# A question about couplers



## tim1966 (Jul 6, 2012)

I am just getting into this hobby and I thought that as I purchase my rolling stock that I would outfit all of it with a good quality coupler. I went to the Kadee site and they have all sorts of them in HO scale. A NO. 5, #58, #148 Whisker, #158 Whisker. I am at a loss as to the differences.

Any help would be appreciated.

Thanks


----------



## sawgunner (Mar 3, 2012)

they have an application chart on their website that tells you what # coupler to get for what brand of engine and car. most will take #5's but there are quite a bit of odd balls out there that require you to put on totally new pockets as well as the couplers


----------



## tim1966 (Jul 6, 2012)

Thanks Steve, I found the chart and found a bunch of other useful information along the way, I just needed to do a little more reading.


----------



## T-Man (May 16, 2008)

*This one?*

Kadee couplers


----------



## tim1966 (Jul 6, 2012)
....................
**GIVEN REQUEST 1:** Update the records from the very beginning through the line containing "Wikipedie (1058, 294)", both ends included, by putting "příslušný" in place of "kontaktní" and keeping everything else unchanged. Leave the pictures out of your answer.
....................
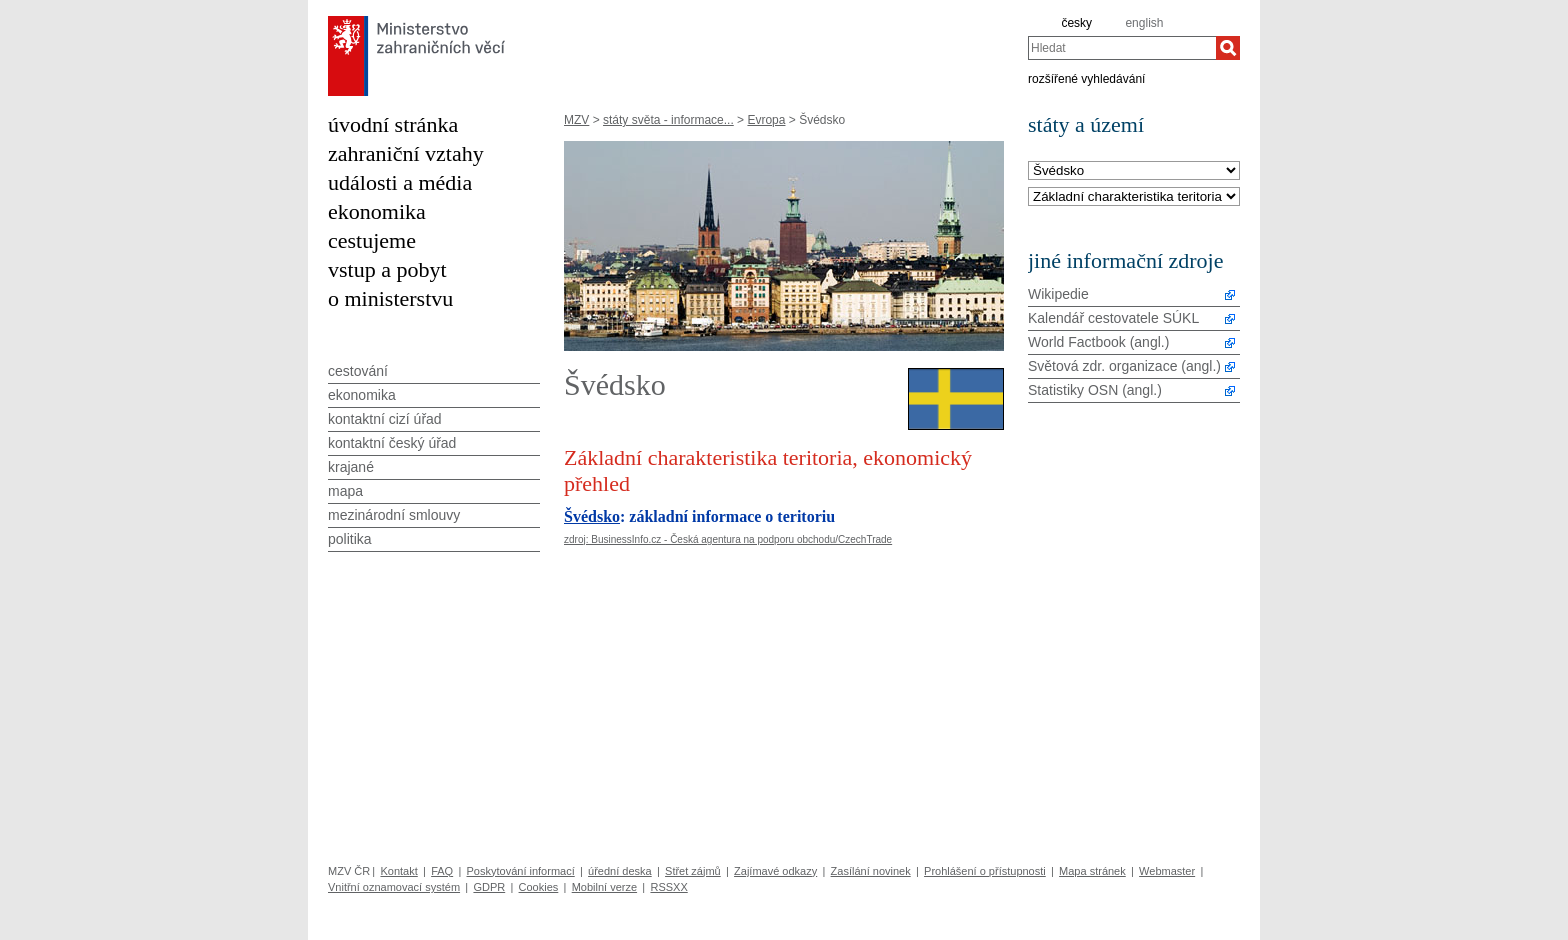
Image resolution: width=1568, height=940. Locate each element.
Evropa (766, 120)
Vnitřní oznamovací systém (394, 887)
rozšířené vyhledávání (1086, 78)
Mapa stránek (1092, 871)
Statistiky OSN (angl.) (1095, 390)
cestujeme (372, 240)
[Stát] (1134, 171)
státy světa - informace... (668, 120)
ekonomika (377, 211)
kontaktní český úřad (392, 443)
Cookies (539, 887)
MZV (576, 120)
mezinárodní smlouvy (394, 515)
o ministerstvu (390, 298)
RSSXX (668, 887)
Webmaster (1167, 871)
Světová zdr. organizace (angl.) (1124, 366)
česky (1076, 23)
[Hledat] (1228, 48)
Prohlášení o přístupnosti (985, 871)
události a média (400, 182)
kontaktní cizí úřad (385, 419)
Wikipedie (1058, 294)
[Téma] (1134, 197)
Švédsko (592, 516)
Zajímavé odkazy (775, 871)
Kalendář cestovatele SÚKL (1113, 318)
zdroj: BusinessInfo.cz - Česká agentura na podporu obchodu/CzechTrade (728, 539)
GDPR (489, 887)
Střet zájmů (693, 871)
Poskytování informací (521, 871)
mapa (345, 491)
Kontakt (398, 871)
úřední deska (620, 871)
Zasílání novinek (871, 871)
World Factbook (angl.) (1098, 342)
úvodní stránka (393, 124)
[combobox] (1122, 48)
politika (350, 539)
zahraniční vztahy (406, 153)
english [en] (1144, 23)
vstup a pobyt (387, 269)
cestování (358, 371)
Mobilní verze (604, 887)
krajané (351, 467)
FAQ (442, 871)
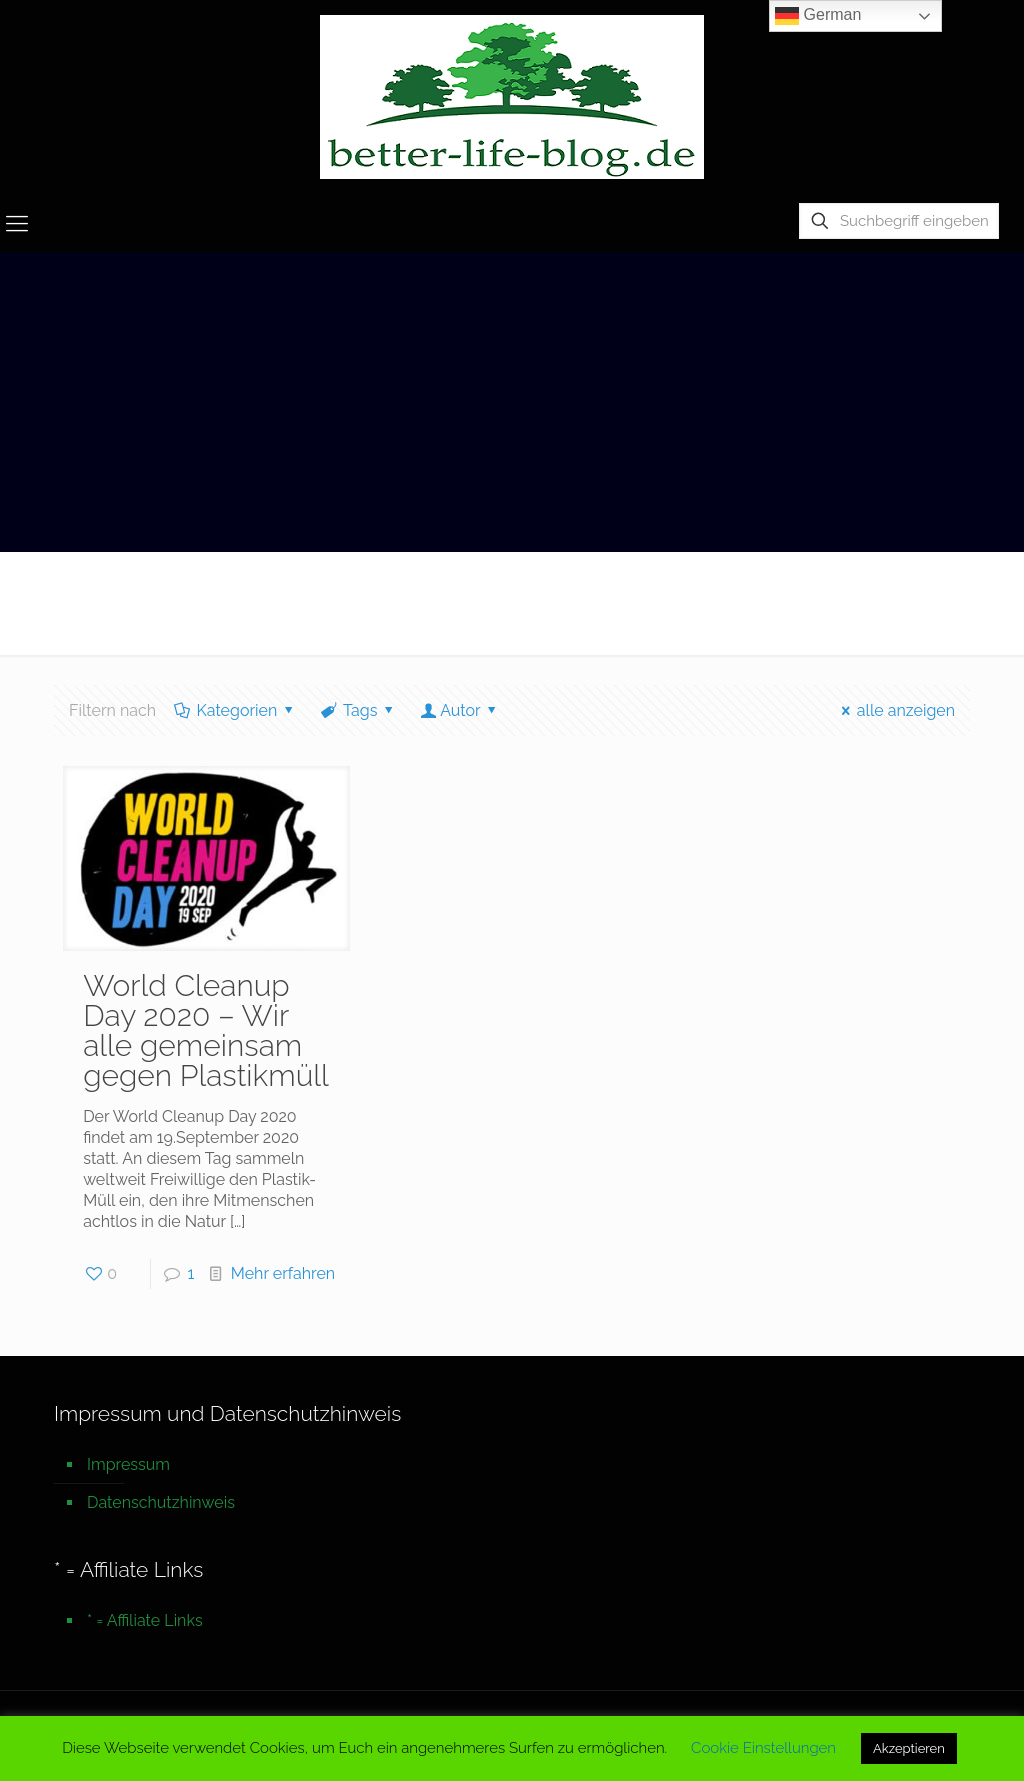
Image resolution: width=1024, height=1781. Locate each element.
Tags (359, 710)
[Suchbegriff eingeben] (899, 221)
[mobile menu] (17, 223)
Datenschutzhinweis (161, 1502)
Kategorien (235, 710)
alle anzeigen (894, 710)
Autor (460, 710)
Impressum (128, 1464)
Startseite (901, 593)
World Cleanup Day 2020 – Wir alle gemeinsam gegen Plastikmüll (206, 1030)
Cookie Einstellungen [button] (763, 1748)
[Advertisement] (512, 402)
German (818, 16)
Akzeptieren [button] (909, 1748)
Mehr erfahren (283, 1273)
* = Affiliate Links (145, 1620)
....................
**GIVEN REQUEST 2:** Go on with the forum thread about model train couplers from the point where it stops.

**OUTPUT 1:**
Image resolution: width=1568, height=940. Locate each element.
Evropa (766, 120)
Vnitřní oznamovací systém (394, 887)
rozšířené vyhledávání (1086, 78)
Mapa stránek (1092, 871)
Statistiky OSN (angl.) (1095, 390)
cestujeme (372, 240)
[Stát] (1134, 171)
státy světa - informace... (668, 120)
ekonomika (377, 211)
příslušný český úřad (392, 443)
Cookies (539, 887)
MZV (576, 120)
mezinárodní smlouvy (394, 515)
o ministerstvu (390, 298)
RSSXX (668, 887)
Webmaster (1167, 871)
Světová zdr. organizace (angl.) (1124, 366)
česky (1076, 23)
[Hledat] (1228, 48)
Prohlášení o přístupnosti (985, 871)
události a média (400, 182)
příslušný cizí úřad (385, 419)
Wikipedie (1058, 294)

**OUTPUT 2:**
On the Kadee site go up to the top tool bar and click on conversions; this is what I found.

http://www.kadee.com/conv/holist.pdf


----------



## gofisher2 (Jul 19, 2012)

sawgunner said:


> they have an application chart on their website that tells you what # coupler to get for what brand of engine and car. most will take #5's but there are quite a bit of odd balls out there that require you to put on totally new pockets as well as the couplers


Yep, most take #5s. You can't go wrong with these. Worry about the others when you get to it. McHernry's are good too, along with several others that memmic Kadee. I use Kadee and McHenry, mostly Kadee and have had no trouble.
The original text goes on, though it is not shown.